Oltre il paradigma del coniuge “debole”
La pronuncia della Cassazione, Sez. I Civ., Ord. 18 settembre 2025, n. 25556, affronta proprio questa questione delicata: può l’ex marito, che aveva abbandonato un impiego stabile per amministrare i rilevanti beni della moglie imprenditrice, chiedere un assegno divorzile dopo la fine del matrimonio?
Il tema si colloca tra la funzione compensativa dell’assegno e la parità sostanziale dei coniugi, ormai scolpita non solo nell’articolo 29 della Costituzione ma anche nell’art. 143 del codice civile, che impone collaborazione e contribuzione proporzionata alle capacità di ciascuno.
La Cassazione conferma che l’assegno divorzile non ha soltanto natura assistenziale, ma anche, e soprattutto, compensativo-perequativa. Nella nota sentenza delle Sezioni Unite n. 18287/2018, si è chiarito che l’assegno mira a riequilibrare gli effetti economici del matrimonio, riconoscendo il contributo fornito dal coniuge che, di fatto, ha sacrificato opportunità professionali per la famiglia.
Il caso concreto e la pronuncia della Corte
Nel caso deciso con l’ordinanza n. 25556/2025, il marito aveva lasciato il lavoro per occuparsi della gestione del consistente patrimonio immobiliare e societario intestato alla moglie. Al momento del divorzio, egli si trovava privo di reddito stabile, mentre la donna aveva consolidato la propria posizione economica.

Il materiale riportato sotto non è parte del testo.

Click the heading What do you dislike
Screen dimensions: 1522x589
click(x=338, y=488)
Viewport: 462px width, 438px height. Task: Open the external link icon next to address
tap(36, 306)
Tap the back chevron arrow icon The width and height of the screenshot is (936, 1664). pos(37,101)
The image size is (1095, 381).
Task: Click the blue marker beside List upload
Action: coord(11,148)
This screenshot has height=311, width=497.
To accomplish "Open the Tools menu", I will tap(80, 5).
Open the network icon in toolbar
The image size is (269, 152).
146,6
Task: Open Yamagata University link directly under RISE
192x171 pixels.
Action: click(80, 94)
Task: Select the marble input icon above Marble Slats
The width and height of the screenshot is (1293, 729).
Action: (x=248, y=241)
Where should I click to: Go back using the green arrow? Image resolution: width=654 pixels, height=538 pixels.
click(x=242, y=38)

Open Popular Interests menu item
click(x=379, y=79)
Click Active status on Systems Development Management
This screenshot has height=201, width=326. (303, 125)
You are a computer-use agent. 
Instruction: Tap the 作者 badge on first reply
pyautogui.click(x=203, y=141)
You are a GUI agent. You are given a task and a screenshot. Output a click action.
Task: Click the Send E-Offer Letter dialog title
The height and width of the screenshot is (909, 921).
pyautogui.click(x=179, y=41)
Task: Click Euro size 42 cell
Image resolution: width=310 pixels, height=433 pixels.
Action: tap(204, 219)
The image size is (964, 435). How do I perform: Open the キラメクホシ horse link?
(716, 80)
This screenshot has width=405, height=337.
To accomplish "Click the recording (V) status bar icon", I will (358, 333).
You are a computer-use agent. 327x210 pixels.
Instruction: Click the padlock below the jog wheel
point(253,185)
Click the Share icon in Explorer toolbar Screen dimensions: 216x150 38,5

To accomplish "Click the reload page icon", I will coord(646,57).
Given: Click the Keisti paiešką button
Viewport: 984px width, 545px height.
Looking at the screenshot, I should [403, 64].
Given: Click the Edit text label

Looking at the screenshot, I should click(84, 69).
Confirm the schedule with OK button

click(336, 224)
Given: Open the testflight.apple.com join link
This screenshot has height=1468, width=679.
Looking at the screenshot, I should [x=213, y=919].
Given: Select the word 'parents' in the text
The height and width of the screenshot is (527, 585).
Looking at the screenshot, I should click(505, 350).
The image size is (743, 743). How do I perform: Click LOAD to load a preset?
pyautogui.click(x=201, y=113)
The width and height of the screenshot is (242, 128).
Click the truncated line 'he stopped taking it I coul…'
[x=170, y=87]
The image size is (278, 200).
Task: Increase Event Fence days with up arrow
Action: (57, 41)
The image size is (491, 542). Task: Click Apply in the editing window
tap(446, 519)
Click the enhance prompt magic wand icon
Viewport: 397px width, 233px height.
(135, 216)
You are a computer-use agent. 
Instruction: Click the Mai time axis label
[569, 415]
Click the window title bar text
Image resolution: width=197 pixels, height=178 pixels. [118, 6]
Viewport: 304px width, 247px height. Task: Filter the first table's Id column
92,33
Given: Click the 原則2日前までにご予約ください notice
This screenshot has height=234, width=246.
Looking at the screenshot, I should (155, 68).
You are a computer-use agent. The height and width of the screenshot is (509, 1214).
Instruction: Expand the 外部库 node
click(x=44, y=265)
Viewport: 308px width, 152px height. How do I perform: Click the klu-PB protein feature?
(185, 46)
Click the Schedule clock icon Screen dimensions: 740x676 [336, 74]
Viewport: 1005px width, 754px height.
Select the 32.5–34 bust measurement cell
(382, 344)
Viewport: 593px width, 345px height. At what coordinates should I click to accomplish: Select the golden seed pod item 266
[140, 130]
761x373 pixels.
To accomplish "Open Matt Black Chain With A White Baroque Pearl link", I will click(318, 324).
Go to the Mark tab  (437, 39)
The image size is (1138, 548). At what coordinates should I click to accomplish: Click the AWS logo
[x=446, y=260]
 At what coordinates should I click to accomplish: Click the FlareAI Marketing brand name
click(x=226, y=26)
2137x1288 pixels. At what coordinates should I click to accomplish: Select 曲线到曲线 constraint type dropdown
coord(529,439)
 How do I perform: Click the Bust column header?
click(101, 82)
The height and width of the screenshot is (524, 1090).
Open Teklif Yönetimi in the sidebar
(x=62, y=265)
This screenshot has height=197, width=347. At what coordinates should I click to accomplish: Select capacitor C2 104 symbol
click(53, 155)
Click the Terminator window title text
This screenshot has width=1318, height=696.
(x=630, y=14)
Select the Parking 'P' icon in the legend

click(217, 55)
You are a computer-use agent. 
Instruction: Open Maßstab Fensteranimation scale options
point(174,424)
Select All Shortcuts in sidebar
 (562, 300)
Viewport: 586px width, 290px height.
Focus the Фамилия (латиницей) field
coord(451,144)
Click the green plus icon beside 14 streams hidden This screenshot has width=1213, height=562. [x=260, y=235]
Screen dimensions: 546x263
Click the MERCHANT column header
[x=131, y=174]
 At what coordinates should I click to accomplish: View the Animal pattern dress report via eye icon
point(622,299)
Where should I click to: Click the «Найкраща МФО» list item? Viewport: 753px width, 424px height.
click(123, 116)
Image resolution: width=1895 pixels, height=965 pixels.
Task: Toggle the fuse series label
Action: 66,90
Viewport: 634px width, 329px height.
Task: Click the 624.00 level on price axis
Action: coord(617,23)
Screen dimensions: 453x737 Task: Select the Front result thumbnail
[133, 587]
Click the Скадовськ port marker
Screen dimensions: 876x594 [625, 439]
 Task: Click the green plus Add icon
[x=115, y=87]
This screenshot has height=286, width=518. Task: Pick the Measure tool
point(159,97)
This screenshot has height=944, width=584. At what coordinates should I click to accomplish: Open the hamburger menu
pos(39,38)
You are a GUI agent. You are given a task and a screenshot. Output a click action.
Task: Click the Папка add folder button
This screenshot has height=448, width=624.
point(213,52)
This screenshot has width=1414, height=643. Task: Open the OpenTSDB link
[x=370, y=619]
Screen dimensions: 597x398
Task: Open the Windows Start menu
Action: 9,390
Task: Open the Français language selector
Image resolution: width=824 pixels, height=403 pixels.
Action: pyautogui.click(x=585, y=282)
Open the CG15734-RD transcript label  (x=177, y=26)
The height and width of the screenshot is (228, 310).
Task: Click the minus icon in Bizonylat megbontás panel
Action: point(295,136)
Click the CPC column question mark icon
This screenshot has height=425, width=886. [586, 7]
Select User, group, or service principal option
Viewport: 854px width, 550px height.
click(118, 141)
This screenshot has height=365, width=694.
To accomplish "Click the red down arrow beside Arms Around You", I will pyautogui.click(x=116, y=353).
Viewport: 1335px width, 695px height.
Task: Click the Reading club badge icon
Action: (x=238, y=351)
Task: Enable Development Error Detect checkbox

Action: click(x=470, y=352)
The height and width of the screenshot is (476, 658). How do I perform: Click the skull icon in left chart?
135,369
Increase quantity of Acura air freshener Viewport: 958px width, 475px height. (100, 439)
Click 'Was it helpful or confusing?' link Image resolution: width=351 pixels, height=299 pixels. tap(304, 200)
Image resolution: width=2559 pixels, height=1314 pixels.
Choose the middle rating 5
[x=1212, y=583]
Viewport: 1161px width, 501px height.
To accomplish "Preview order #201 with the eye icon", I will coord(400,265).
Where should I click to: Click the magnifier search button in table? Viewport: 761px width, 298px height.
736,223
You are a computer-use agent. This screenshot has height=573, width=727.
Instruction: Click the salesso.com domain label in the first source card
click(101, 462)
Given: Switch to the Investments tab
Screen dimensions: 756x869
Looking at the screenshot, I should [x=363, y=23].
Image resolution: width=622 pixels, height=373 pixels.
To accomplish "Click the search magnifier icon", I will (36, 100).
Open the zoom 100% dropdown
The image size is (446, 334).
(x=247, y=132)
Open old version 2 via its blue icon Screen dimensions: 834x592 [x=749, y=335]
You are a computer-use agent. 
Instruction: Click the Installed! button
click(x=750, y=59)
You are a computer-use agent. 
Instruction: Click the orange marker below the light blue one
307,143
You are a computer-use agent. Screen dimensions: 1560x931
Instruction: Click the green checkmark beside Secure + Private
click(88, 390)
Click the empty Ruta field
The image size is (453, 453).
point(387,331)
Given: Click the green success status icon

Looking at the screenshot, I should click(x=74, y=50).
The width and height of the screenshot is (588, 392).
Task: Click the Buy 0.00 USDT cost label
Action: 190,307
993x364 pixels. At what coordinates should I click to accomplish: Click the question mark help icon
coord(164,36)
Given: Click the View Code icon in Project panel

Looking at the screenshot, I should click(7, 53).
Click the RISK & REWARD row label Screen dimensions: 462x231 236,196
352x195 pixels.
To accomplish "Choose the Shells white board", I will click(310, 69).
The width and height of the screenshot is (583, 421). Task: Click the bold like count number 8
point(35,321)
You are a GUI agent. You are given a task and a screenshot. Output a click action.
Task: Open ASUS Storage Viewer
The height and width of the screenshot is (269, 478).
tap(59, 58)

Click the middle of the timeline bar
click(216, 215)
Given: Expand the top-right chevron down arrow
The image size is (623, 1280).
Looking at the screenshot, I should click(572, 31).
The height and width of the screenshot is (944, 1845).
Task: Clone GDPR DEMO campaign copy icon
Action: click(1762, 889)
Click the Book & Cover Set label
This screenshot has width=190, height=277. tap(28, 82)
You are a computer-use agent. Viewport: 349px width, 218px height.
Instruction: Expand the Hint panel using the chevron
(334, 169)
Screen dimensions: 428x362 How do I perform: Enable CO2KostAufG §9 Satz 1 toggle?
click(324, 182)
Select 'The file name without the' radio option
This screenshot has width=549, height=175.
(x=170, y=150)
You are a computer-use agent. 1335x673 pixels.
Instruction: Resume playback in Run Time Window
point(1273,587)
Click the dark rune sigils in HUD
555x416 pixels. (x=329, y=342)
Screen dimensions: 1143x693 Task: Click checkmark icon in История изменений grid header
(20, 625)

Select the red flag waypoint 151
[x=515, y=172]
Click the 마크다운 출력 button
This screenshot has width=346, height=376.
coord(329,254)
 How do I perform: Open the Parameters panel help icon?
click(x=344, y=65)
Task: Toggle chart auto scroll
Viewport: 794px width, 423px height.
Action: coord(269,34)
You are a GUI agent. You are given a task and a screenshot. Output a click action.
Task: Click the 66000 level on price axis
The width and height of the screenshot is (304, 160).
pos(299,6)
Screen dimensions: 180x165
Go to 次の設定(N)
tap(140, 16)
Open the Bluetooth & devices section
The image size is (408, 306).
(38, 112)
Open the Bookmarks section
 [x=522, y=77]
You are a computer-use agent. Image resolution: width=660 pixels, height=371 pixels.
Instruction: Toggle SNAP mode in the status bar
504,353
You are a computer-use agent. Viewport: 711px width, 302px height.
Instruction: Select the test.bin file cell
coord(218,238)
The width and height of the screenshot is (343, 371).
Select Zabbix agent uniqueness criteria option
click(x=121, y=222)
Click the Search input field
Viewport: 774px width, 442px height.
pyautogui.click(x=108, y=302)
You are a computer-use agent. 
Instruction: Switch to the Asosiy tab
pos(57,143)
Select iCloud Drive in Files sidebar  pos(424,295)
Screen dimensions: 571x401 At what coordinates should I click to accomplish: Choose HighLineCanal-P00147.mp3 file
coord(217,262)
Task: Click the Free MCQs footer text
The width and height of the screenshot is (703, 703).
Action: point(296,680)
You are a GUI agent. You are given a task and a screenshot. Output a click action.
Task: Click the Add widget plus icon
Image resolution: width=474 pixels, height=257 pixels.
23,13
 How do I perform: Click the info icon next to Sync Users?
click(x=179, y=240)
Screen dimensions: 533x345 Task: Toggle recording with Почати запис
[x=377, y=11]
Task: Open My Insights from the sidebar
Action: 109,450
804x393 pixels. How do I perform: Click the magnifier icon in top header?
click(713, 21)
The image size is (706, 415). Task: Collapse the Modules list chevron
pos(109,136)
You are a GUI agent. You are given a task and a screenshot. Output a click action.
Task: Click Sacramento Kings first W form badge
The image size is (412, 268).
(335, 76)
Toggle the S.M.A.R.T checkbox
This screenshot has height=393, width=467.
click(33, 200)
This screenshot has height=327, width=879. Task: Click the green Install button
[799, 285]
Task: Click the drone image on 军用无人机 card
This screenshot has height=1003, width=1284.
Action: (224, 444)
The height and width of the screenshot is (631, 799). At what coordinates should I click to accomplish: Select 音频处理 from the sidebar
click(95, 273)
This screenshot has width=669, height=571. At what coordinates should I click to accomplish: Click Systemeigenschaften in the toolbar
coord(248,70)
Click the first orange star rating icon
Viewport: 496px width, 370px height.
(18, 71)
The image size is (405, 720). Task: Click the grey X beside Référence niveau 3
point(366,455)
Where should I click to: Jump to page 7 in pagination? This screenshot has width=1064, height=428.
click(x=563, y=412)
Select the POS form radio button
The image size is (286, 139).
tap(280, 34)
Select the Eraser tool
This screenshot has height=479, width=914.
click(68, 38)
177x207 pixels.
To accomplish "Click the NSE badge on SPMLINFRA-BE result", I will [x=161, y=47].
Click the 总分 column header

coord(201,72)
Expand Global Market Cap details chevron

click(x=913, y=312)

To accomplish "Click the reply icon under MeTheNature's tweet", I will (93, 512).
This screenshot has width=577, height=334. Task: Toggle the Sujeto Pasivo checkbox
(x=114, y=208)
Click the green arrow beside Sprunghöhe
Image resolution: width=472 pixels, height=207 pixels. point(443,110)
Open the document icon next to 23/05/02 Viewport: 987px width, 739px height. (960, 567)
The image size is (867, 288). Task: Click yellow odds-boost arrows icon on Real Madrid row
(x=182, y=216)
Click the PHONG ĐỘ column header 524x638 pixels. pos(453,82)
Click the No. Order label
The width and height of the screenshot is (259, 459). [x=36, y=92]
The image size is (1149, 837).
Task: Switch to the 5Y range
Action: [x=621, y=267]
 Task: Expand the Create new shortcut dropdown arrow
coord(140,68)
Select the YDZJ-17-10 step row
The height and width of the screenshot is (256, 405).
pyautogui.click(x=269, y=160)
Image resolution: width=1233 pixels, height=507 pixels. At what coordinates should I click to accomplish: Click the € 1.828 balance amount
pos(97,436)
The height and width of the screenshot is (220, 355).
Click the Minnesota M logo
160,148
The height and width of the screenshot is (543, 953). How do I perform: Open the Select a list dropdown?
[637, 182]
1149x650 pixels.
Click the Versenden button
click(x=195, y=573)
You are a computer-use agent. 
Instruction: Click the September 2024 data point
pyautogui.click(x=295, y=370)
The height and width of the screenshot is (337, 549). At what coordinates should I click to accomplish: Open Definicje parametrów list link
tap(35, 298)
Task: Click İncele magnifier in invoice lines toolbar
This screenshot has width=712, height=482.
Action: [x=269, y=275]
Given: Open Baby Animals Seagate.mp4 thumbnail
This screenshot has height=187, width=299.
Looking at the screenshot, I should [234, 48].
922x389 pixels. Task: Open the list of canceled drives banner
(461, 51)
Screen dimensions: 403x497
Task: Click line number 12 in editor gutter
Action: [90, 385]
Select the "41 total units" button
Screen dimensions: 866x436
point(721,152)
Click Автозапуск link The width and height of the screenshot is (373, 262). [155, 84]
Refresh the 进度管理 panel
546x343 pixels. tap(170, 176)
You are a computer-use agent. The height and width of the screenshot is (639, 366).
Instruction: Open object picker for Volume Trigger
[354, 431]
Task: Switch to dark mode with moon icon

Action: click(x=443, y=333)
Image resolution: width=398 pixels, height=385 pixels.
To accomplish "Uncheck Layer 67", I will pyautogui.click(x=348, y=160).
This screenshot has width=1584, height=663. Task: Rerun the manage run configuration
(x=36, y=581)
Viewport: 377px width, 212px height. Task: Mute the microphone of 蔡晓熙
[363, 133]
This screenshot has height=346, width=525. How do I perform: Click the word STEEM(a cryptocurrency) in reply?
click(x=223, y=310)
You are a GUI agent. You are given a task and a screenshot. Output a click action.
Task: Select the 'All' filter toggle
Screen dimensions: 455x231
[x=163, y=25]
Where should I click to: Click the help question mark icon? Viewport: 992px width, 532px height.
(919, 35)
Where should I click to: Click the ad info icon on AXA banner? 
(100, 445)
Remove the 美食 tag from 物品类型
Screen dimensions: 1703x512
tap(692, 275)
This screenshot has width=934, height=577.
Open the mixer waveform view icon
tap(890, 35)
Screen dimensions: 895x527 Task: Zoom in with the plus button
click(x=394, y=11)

Il giudice di merito aveva negato ogni forma di assegno, ritenendo che il marito avesse agito per interesse personale. Ma la Cassazione ha ribaltato tale impostazione, richiamando il principio di “solidarietà post-coniugale”, sottolineando che non può penalizzarsi chi, nell’ambito del matrimonio, ha svolto un’attività di supporto gestionale o familiare in favore dell’altro coniuge.
Scrive la Corte: «Il contributo non deve misurarsi soltanto in termini di reddito o sacrificio economico, ma anche in termini di cooperazione funzionale e gestionale al progetto familiare».
In altre parole, anche se il marito non ha generato un reddito proprio, egli ha contribuito alla valorizzazione del patrimonio familiare e, dunque, al benessere comune. Quel contributo, pur non monetizzabile in senso stretto, assume rilievo quando la crisi coniugale determina un evidente squilibrio patrimoniale.
Quali sono le implicazioni pratiche di una pronuncia del genere?
È fondamentale stabilire che non è sufficiente dimostrare la semplice disparità economica tra i coniugi: occorre provare che la rinuncia del marito a un’attività propria sia stata funzionale al progetto familiare condiviso.
A tal fine, assumono rilievo documenti, comunicazioni o testimonianze che attestino il ruolo concreto svolto nella gestione dei beni comuni o della controparte.
Bilanciare libertà e solidarietà
La Cassazione, pur senza dichiararlo espressamente, richiama il principio di “reciprocità contributiva”: la libertà economica di ciascun coniuge non può mai trasformarsi in vantaggio esclusivo di uno solo.
L’assegno divorzile, in questa prospettiva, diviene un presidio di equità redistributiva, capace di restituire equilibrio a relazioni in cui le scelte di vita hanno generato asimmetrie patrimoniali che prima della separazione non venivano in risalto.
Una riflessione conclusiva
Questa decisione spinge verso un’idea sostanziale di giustizia familiare: non si tutela l’inattività, ma si riconosce il valore del lavoro non retribuito che sostiene la vita comune.
In questo senso, la Cassazione n. 25556/2025 riafferma che il matrimonio è un investimento reciproco, e il divorzio non può azzerarne la memoria economica.